经常会遇到这样一个场景:
业务那边觉得数据库“很慢”,上去通过show processlist查看发现大量State为在等待lock,如:
Waiting for table metadata/level lock等
比如在执行一个DDL时,发现被hang住,查看到目前进程状态,有MDL
- mysql> SHOW PROCESSLIST;
- +-----+------+-----------+------+---------+------+---------------------------------+--------------------------------------------+
- | Id | User | Host | db | Command | Time | State | Info |
- +-----+------+-----------+------+---------+------+---------------------------------+--------------------------------------------+
- | 585 | root | localhost | test | Sleep | 1658 | | NULL |
- | 586 | root | localhost | test | Query | 1654 | Waiting for table metadata lock | alter table t change name name varchar(32) |
- | 590 | root | localhost | test | Query | 0 | starting | show processlist |
- +-----+------+-----------+------+---------+------+---------------------------------+--------------------------------------------+
- 3 rows in set (0.00 sec)
在实验环境里,我们很快就能定位到,应该是id为585这个线程,但是无法知道正在执行什么sql:
通过information_schema.innodb_trx\G,也不能查询到具体执行了什么sql。
通过简单的kill的确可以解决眼前的问题,但如果继续遇到该问题,也难以定位具体内容。
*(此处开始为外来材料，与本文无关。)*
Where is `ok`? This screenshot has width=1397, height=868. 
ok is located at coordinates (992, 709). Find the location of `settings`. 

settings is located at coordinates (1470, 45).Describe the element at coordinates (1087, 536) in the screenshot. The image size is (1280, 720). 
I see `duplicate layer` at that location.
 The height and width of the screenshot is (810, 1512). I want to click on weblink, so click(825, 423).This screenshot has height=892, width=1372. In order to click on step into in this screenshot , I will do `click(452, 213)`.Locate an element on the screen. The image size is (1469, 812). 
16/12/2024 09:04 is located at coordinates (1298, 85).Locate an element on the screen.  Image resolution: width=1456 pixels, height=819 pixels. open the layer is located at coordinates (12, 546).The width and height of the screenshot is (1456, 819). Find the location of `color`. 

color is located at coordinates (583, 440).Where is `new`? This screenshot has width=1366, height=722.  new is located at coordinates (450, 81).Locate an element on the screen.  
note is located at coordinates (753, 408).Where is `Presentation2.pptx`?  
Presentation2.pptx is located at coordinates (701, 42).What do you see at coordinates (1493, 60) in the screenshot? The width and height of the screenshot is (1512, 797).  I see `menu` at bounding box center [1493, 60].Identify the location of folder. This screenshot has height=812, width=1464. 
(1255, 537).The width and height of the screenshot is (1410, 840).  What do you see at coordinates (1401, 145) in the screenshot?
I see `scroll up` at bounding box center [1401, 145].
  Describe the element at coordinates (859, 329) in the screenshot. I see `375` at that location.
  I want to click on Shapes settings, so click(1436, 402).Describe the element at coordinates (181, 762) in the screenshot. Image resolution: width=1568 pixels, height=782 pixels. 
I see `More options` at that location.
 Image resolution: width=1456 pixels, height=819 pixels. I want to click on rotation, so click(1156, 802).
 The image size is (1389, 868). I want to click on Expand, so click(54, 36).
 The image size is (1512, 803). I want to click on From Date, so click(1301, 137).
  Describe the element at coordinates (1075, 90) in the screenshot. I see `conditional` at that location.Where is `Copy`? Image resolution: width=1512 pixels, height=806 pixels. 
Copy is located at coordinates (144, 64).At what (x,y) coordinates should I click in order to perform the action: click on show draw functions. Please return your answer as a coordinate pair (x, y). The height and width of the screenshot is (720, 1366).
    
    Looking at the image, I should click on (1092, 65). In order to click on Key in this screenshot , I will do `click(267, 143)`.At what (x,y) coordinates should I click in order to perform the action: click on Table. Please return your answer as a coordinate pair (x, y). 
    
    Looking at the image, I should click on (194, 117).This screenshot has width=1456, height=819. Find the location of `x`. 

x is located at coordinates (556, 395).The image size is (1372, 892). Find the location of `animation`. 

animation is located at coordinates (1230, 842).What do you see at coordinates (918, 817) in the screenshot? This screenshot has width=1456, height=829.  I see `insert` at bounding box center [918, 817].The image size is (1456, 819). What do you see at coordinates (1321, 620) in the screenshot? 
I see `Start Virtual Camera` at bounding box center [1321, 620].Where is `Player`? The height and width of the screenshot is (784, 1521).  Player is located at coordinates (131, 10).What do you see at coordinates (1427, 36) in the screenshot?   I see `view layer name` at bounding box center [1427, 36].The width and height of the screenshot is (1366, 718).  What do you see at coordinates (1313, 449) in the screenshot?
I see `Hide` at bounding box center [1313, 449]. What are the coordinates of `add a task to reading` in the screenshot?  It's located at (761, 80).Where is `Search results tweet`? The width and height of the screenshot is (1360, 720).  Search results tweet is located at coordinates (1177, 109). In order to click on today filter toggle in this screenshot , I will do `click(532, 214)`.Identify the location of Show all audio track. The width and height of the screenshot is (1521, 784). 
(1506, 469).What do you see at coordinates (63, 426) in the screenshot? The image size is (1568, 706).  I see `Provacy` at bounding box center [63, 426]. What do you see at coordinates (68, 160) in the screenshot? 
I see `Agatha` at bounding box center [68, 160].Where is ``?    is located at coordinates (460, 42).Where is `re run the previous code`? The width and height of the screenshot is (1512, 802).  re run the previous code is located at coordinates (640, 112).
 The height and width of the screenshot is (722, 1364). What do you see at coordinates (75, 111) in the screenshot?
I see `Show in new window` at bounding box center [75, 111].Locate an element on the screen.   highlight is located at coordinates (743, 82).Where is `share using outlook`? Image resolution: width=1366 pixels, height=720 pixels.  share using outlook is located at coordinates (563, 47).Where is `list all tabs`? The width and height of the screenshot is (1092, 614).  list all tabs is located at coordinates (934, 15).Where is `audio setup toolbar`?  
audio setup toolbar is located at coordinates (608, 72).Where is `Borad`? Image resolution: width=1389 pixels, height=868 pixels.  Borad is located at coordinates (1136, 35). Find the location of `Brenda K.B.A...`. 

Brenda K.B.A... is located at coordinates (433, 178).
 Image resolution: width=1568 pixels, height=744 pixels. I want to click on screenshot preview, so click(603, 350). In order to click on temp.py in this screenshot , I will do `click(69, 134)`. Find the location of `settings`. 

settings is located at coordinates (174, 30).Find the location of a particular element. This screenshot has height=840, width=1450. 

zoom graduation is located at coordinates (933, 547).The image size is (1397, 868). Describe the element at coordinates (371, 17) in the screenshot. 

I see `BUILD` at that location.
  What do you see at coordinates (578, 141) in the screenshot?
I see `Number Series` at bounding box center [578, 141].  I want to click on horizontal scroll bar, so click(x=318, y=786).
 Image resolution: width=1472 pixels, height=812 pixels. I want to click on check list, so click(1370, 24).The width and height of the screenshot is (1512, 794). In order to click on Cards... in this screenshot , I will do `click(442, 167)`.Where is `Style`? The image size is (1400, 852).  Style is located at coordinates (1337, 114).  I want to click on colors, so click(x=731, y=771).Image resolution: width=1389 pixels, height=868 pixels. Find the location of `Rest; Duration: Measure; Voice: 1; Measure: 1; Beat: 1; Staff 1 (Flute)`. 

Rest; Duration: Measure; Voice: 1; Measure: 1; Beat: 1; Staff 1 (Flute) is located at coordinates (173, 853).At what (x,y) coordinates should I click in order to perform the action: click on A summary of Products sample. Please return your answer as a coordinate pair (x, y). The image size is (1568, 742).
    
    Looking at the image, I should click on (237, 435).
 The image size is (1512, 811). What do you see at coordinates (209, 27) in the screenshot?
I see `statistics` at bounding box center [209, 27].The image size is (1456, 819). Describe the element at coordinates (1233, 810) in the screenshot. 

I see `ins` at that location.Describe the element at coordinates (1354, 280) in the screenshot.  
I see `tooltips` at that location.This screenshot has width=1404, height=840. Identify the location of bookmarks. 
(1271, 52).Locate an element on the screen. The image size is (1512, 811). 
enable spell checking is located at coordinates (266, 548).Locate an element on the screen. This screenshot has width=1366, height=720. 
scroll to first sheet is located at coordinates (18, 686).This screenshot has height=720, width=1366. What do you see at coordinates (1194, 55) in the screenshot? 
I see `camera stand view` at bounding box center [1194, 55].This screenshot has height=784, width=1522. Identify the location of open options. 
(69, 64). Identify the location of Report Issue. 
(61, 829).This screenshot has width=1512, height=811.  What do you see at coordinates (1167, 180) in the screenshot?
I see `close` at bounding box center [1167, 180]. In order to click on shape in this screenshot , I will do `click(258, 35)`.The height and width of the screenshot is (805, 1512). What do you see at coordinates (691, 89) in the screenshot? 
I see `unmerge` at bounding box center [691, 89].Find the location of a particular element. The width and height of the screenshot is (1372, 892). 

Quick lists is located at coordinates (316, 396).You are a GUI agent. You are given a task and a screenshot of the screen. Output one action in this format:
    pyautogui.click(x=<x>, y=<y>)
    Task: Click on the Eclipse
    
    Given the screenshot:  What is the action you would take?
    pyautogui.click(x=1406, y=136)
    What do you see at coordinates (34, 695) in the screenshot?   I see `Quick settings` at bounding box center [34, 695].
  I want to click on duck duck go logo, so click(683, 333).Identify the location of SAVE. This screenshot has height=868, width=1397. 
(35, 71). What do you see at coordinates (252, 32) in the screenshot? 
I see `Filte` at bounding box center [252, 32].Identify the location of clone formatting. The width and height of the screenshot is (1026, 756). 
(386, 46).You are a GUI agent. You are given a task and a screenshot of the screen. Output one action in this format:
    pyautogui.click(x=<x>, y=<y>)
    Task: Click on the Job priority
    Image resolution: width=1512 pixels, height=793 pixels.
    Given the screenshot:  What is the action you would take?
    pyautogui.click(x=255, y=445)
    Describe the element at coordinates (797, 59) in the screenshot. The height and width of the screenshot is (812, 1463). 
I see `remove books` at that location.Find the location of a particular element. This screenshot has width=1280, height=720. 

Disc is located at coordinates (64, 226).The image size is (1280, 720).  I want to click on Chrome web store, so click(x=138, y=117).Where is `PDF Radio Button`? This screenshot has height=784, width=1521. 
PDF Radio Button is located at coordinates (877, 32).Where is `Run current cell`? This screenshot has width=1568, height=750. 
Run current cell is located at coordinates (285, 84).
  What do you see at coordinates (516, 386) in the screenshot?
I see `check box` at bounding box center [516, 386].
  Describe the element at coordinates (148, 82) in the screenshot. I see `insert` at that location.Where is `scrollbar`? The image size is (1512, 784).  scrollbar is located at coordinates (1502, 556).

但其实,performance_schema.events_statements_current提供了相关信息,此处复现一下:
- session1> BEGIN;
- Query OK, 0 rows affected (0.00 sec)
- session1> UPDATE t SET name='fasdfsad';
- Query OK, 3 rows affected (0.00 sec)
- Rows matched: 3 Changed: 3 Warnings: 0
- session2> ALTER TABLE t CHANGE name name varchar(32)
发现被hang住
查看一下是否有事务未提交,可以发现的确有:
该事务内的语句执行完毕(处于Sleep),但未提交,就会看不到对应的trx_query:
- session3> SELECT * FROM information_schema.innodb_trx\G
- *************************** 1. row ***************************
- trx_id: 9614
- trx_state: RUNNING
- trx_started: 2017-09-19 15:58:05
- trx_requested_lock_id: NULL
- trx_wait_started: NULL
- trx_weight: 2
- trx_mysql_thread_id: 585
- trx_query: NULL
- trx_operation_state: NULL
- trx_tables_in_use: 0
- trx_tables_locked: 1
- trx_lock_structs: 2
- trx_lock_memory_bytes: 1136
- trx_rows_locked: 4
- trx_rows_modified: 0
- trx_concurrency_tickets: 0
- trx_isolation_level: REPEATABLE READ
- trx_unique_checks: 1
- trx_foreign_key_checks: 1
- trx_last_foreign_key_error: NULL
- trx_adaptive_hash_latched: 0
- trx_adaptive_hash_timeout: 0
- trx_is_read_only: 0
- trx_autocommit_non_locking: 0
- 1 row in set (0.00 sec)
只能根据trx_mysql_thread_id看到未提交的事务的process id,看一下processlist,INFO内也没有具体内容:
- session3> SHOW PROCESSLIST;
- +-----+------+-----------+------+---------+------+---------------------------------+--------------------------------------------+
- | Id | User | Host | db | Command | Time | State | Info |
- +-----+------+-----------+------+---------+------+---------------------------------+--------------------------------------------+
- | 585 | root | localhost | test | Sleep | 42 | | NULL |
- | 586 | root | localhost | test | Query | 37 | Waiting for table metadata lock | ALTER TABLE t CHANGE name name varchar(32) |
- | 590 | root | localhost | test | Query | 0 | starting | SHOW PROCESSLIST |
- +-----+------+-----------+------+---------+------+---------------------------------+--------------------------------------------+
- 3 rows in set (0.00 sec)
但只要打开了P_S,就可以通过performance_schema.events_statements_current来查看到对应的sql,包括已经执行完,但没有提交的。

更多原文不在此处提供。